A Ship at Sea

Theme in “They Both Die at the End”

The Pop Fic Collection

They Both Die at the End by Adam Silvera captures the "keenness of feeling" that burns through our teenage years. That feeling is natural because teens hover on the moment's edge, when, without their permission, and not of their volition, what comes next is life and death.

The start of Part 2 of the book shares the John A. Shedd quote, "A ship in harbor is safe, but that is not what ships are built for." Childhood, whether it is truly safe or not, is safe in that it isn't the child's responsibility. They are still being built. The big decisions, the big mistakes, the big responsibilities, are not theirs. Children can screw up, but they have to screw up pretty badly before there is fallout that both affects the direction of their adult lives and is considered their fault.
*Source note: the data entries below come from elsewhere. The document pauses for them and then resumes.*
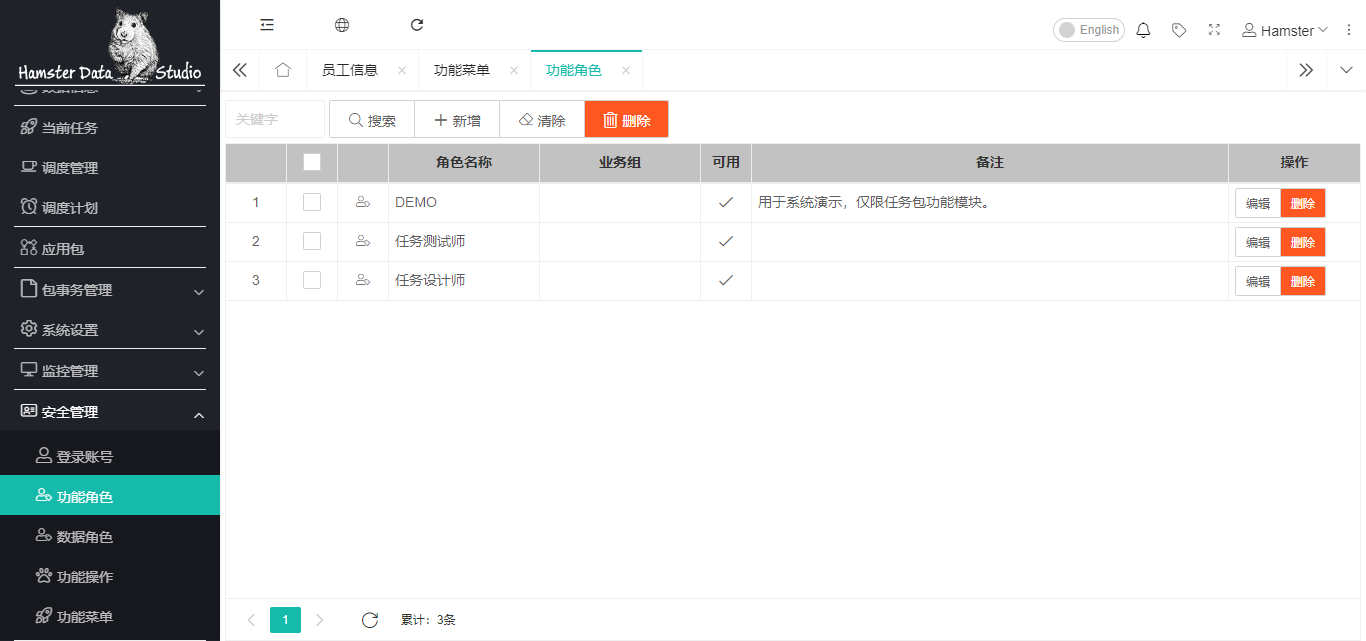The width and height of the screenshot is (1366, 641).
Task: Tick the checkbox for 任务设计师 row
Action: [x=312, y=280]
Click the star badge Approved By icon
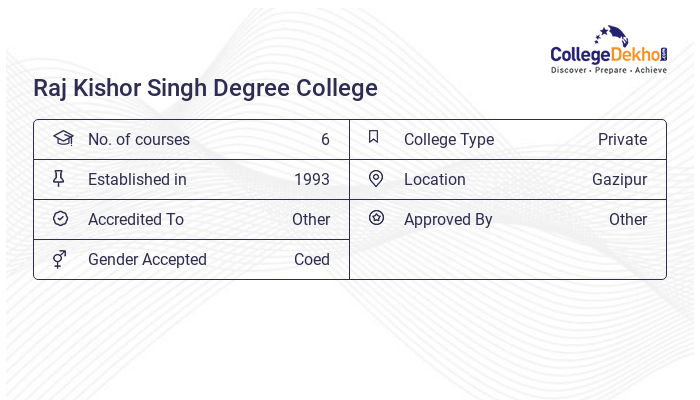 (376, 218)
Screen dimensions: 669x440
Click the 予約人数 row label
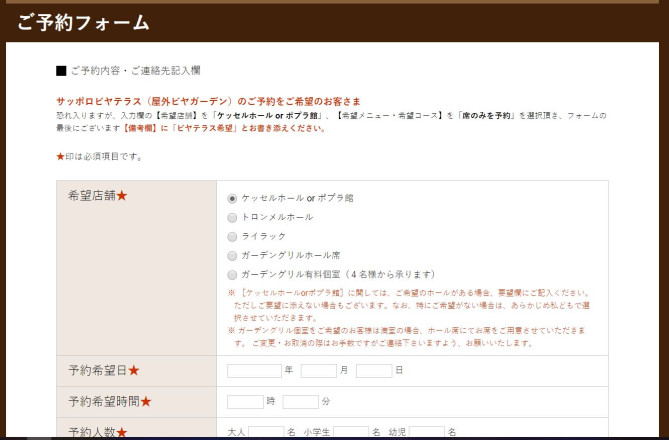(98, 432)
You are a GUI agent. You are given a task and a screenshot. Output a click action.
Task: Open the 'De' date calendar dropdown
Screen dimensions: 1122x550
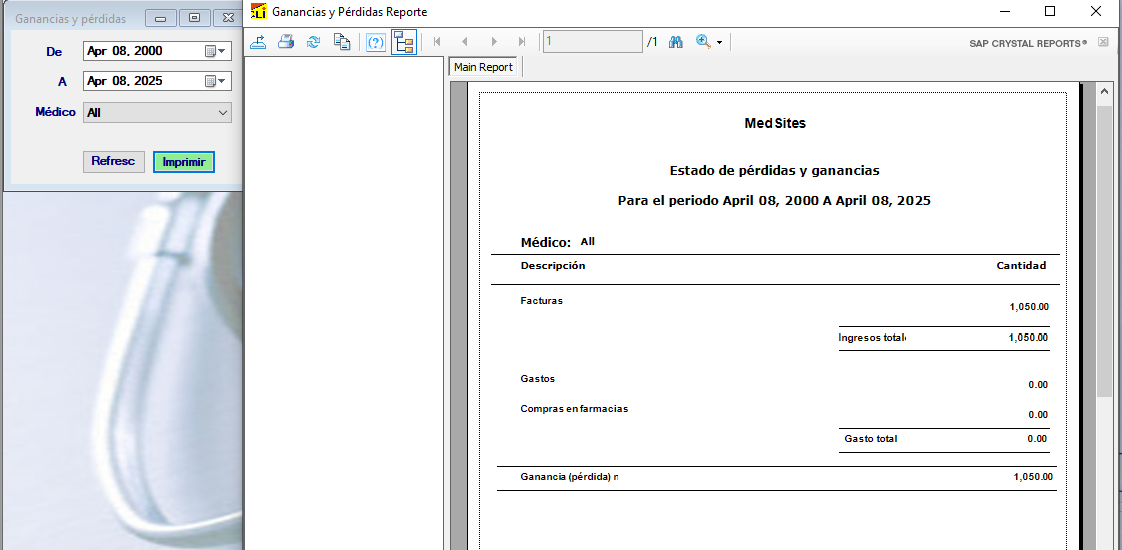tap(216, 51)
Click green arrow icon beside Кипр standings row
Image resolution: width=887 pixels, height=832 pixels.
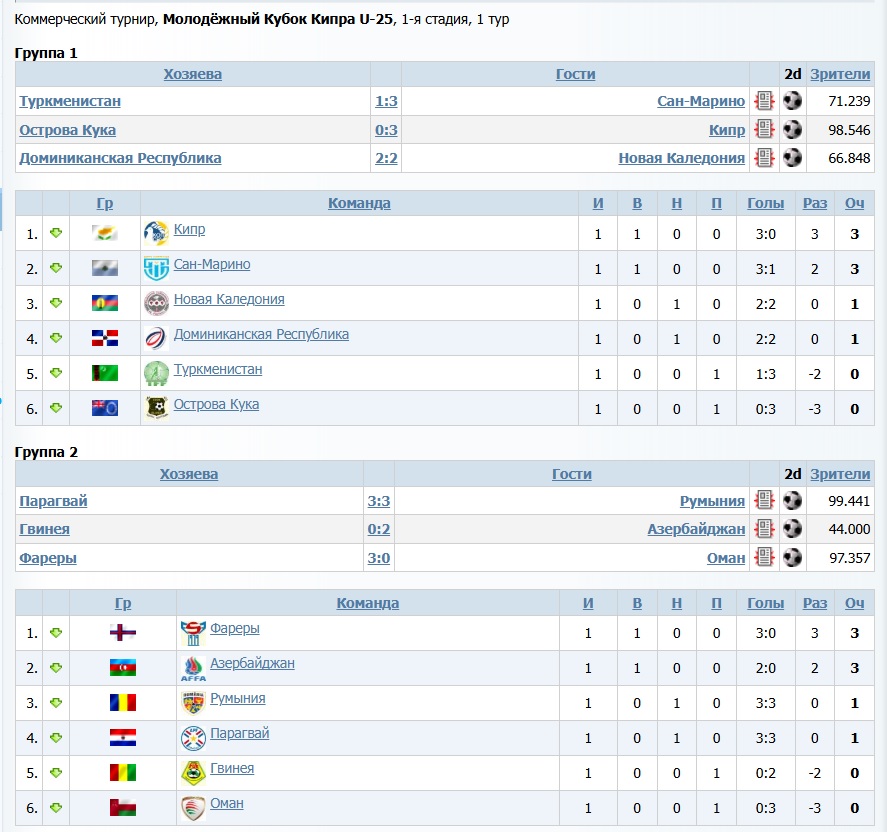point(56,233)
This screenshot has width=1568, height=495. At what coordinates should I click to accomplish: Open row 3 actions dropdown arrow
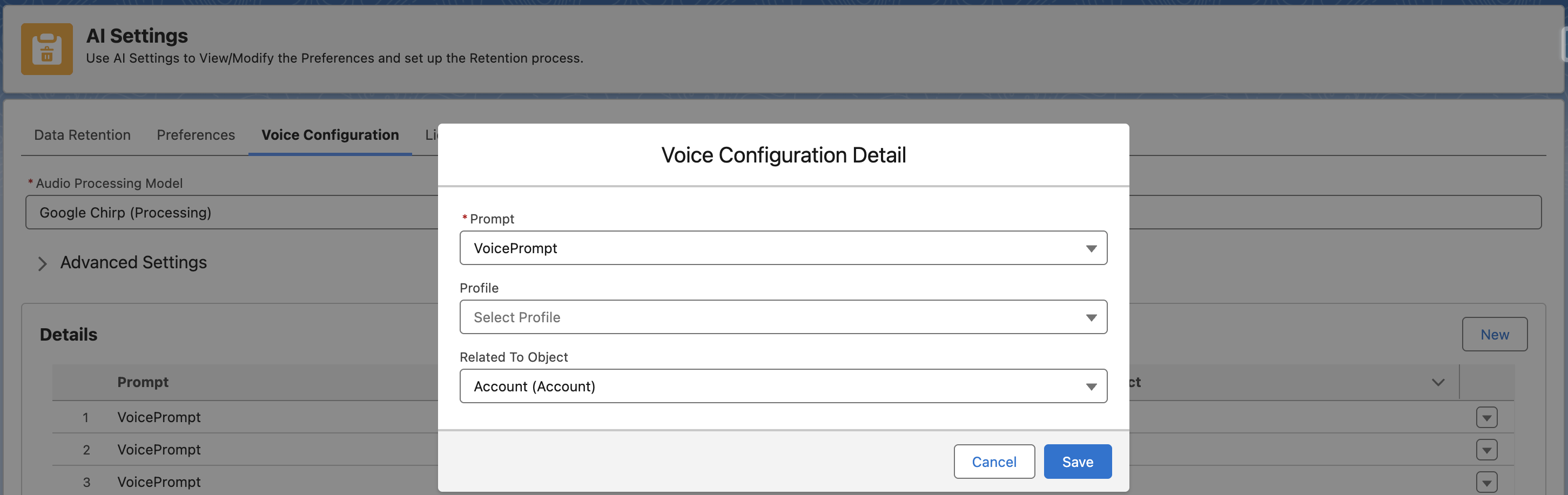pos(1486,482)
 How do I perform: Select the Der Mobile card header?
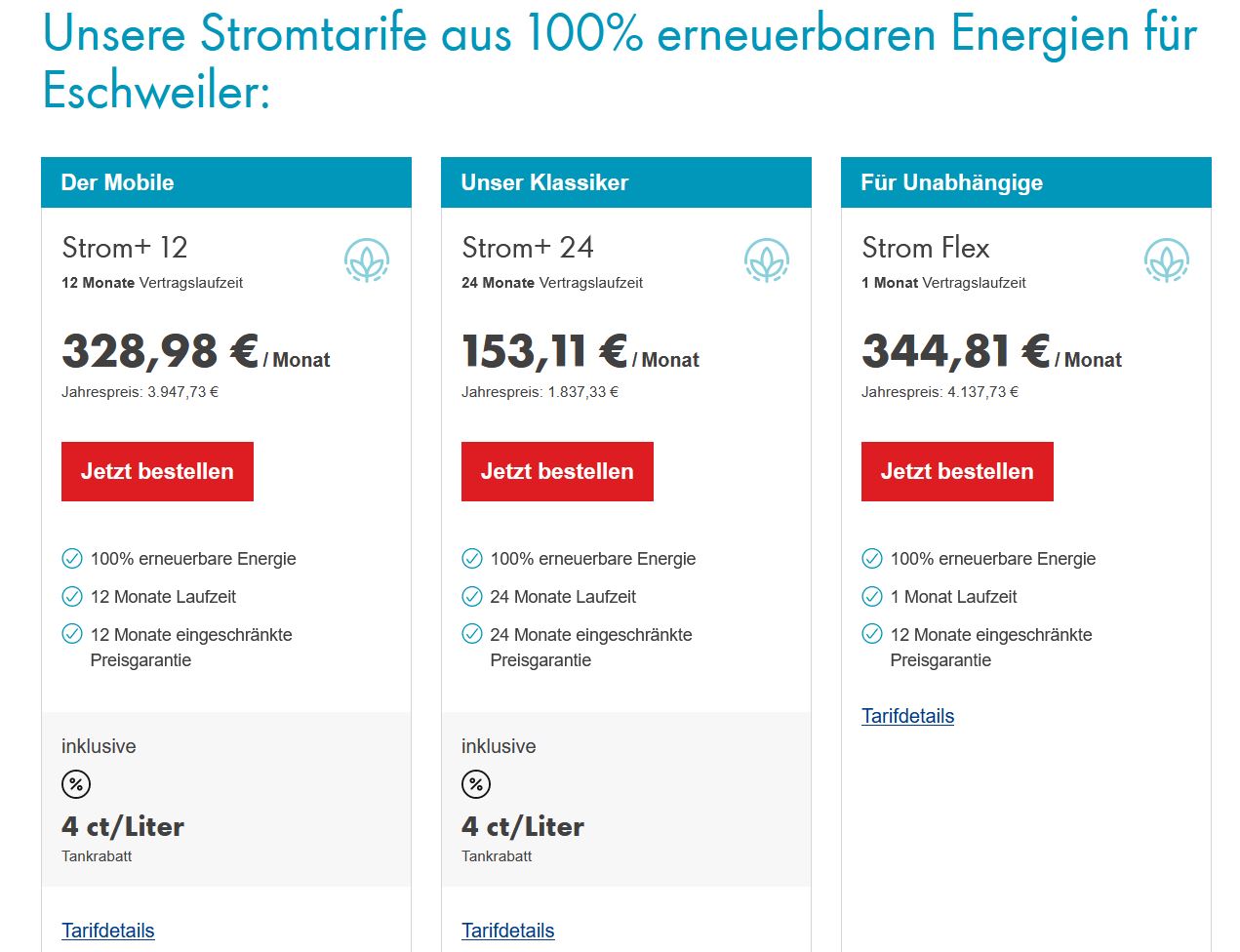[226, 182]
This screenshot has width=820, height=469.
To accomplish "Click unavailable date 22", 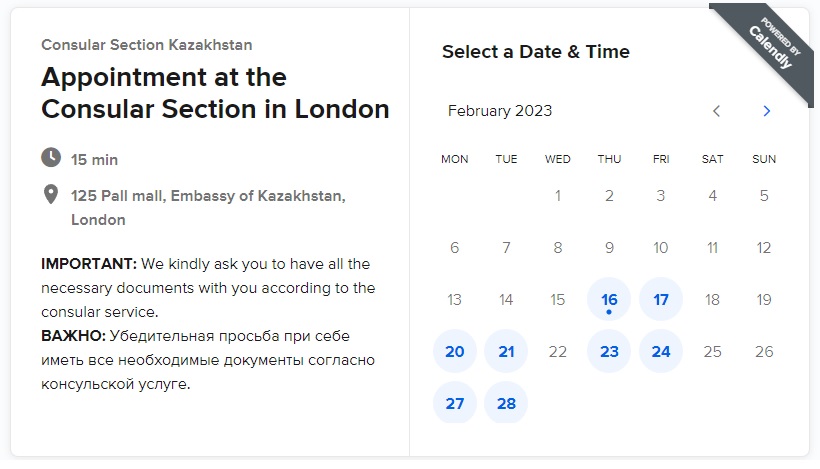I will 557,351.
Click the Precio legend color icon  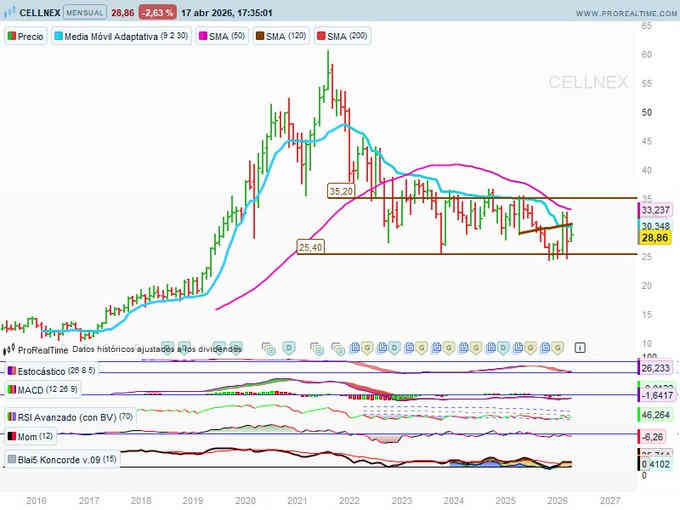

As the teen years advance, rebellions and responsibilities increase, but it's dress rehearsal. The teen years are an opportunity to try on the clothes and lines and roles of adulthood. Then there's that moment when the clock ticks over in the dark hours that takes a person from child to adult. Some face it with exhilaration. Others face with dread. Either way, they are launched. The world is not safe for them. And they are responsible, from that second on, for surviving it.

I don't think it's a coincidence that Rufus and Mateo, at 17 and 18, straddle the line when young people's lives become legally their own. When their decisions abruptly go from essentially nothing to literally everything. It's the loss of safety. The loss of security. The death of childhood. Whether or not people lose innocence in any other way, at 18 they lose the innocence of the idea that they are precious enough to be safeguarded by a society that legally mandates their care.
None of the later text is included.